Another potentially interesting complement to our approach could be the inclusion of the temporal dimension. Fluoroscopic images consist usually of a sequence of images obtained from the same view. Similarly, while acquiring 3D tomographic scans, successive projections from slightly changed positions are recorded. In both cases, there is a certain degree of consistency between the successive projections. This can potentially be exploited by simultaneous processing of several projections in order to transfer this consistency to the results47,48,49.

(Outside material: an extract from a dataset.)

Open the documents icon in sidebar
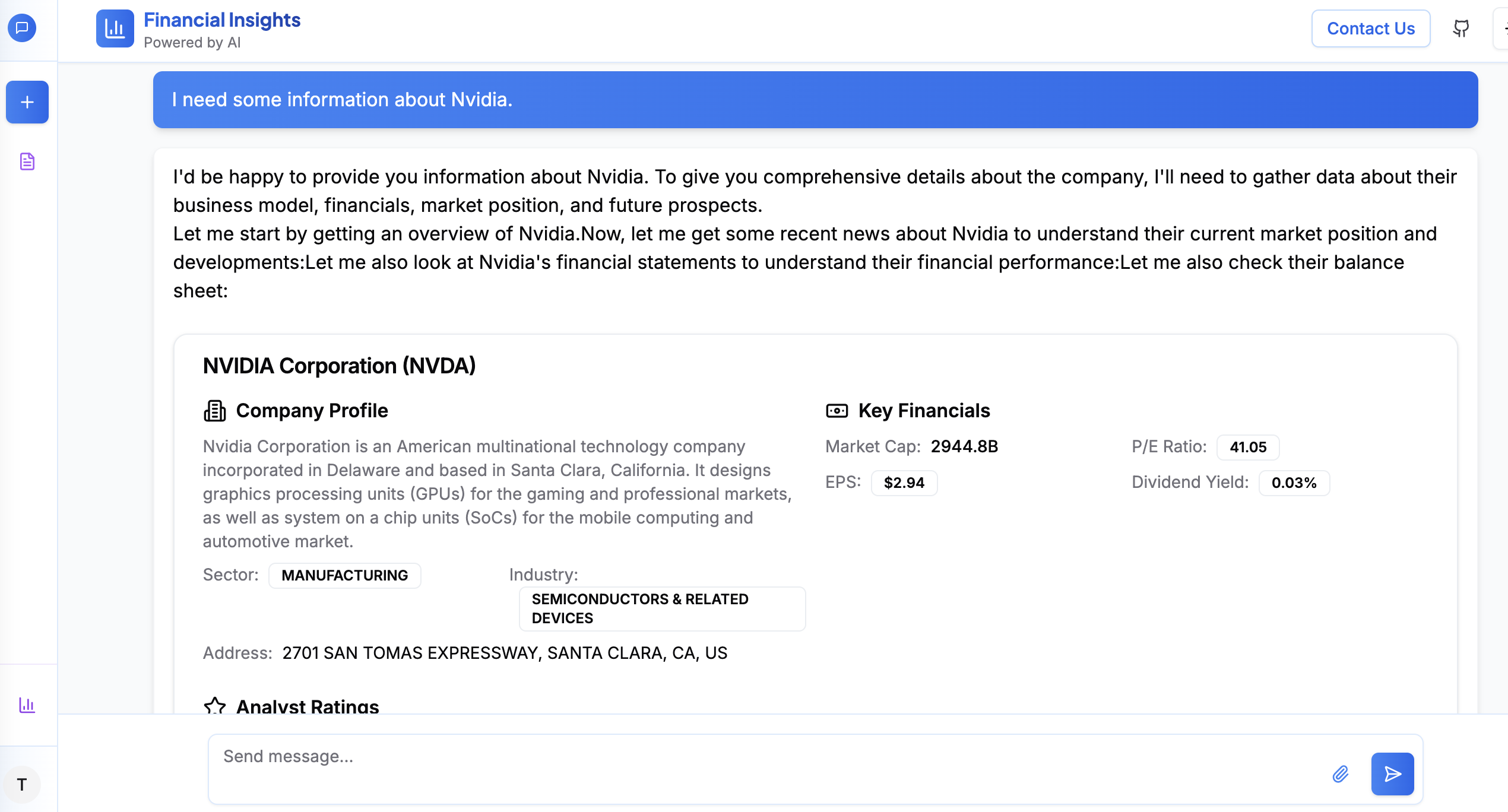This screenshot has width=1508, height=812. pyautogui.click(x=27, y=161)
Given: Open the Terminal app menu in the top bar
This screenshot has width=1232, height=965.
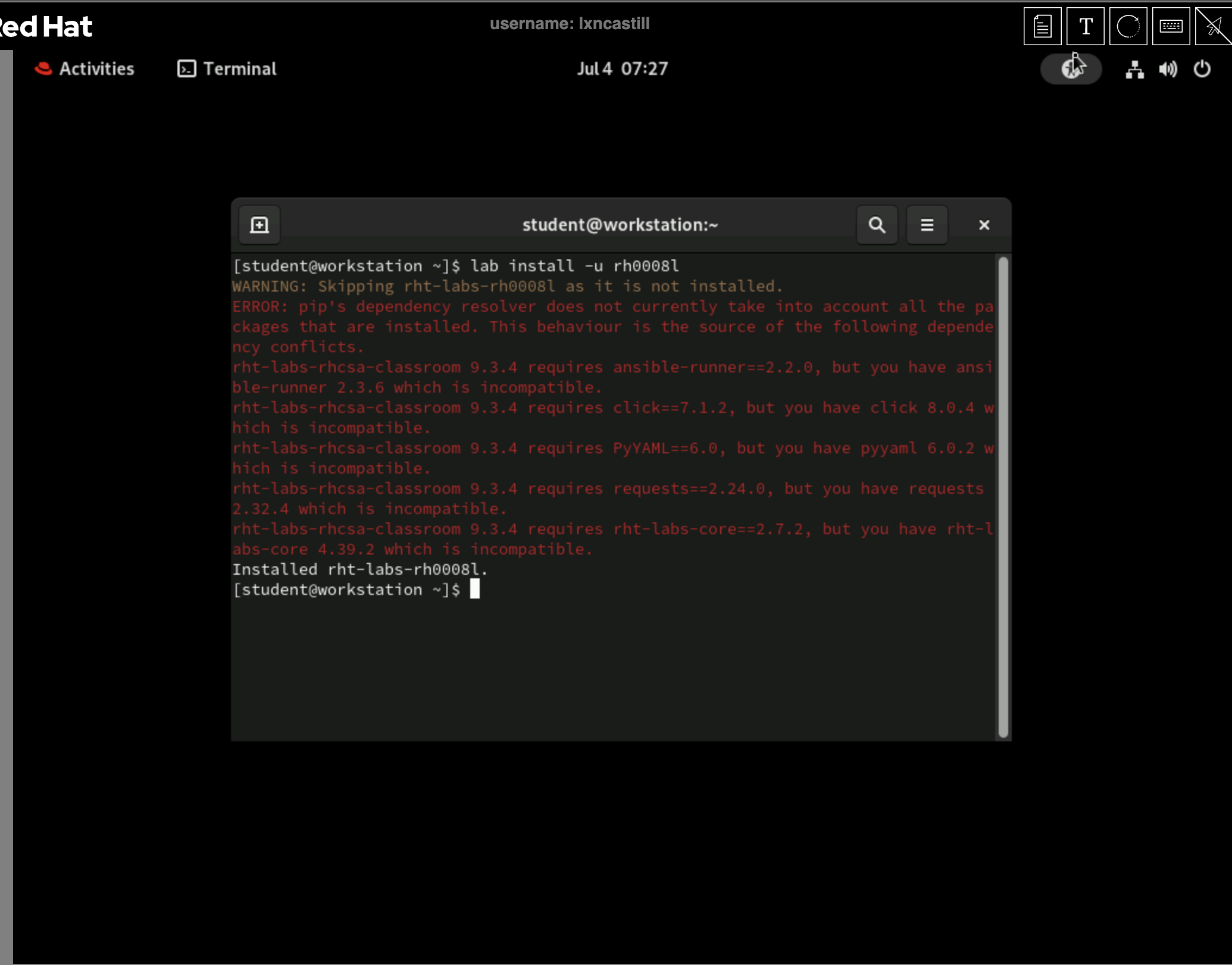Looking at the screenshot, I should [227, 69].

Despite the proposed additions and the resulting improvements, the projection-to-projection translation is not yet perfect. The high number of fine structures that are integrated on to the detector during the projection and thus overlap represent a great challenge for the synthesis. Combined with the initially discussed fact that the acquired signal is partly ambiguous, e.g., air and bone map to similar regions in most MR imaging sequences, providing a conclusive solution is a hard task. However, many interventional tasks do not require a perfect one-to-one correspondence. For example, smooth changes in the intensities may not be of great interest, assuming they are even perceivable for the human observer in the first place. In fact, an exact match of the images is not always the desired result. To apply many post-processing methods, subtle differences are needed to make these techniques possible. Tasks like one-shot digital subtraction angiography become feasible with the underlying synthesized and real contrasted X-ray projection images if slight differences between the projections are present.

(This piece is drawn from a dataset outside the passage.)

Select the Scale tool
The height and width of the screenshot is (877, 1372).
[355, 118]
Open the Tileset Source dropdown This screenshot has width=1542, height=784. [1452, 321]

For future work, we hope to gain access to further corresponding data sets, especially those of body parts with more diverse information contained in the respective modalities. For example the chest features a greater diversity between the modalities with the X-ray based modality containing the ribs and spine, while all soft-tissue structures like the heart are better observable in the MR images. Additionally, we would like to evaluate the high-frequency component weighting also for other tasks that rely on accurate synthesis of structural details besides projection-to-projection translation.

Conclusion

The underlying work presents an approach to synthesize X-ray projection images based on corresponding MR projections, which is potentially advantageous for hybrid MR and CT imaging applications. In doing so, we have identified distinct differences between the synthesis of projection images and volumetric images. In projection images, usually only edges and similar high-frequency structures contain important information. In order to emphasize this in the translation, we proposed an increase of the network capacity at higher resolution layers. In addition, a weighting of the high-frequency components in the image was introduced when calculating the error in the training process. The proposed modifications and extensions proved to be valuable and showed clear improvements in the quantitative metrics with a decrease in the deviation from the ground truth by 25%. In addition, particularly using the proposed weighting of high-frequency components in the training process resulted in a superior qualitative image impression. These results proved to yield sharper edges and fewer erroneously generated fine details. The advancing development in the fields of interventional MR and hybrid imaging motivates increased effort to solve the remaining problems of ambiguous signal and overlapping structures which still represent a challenging problem.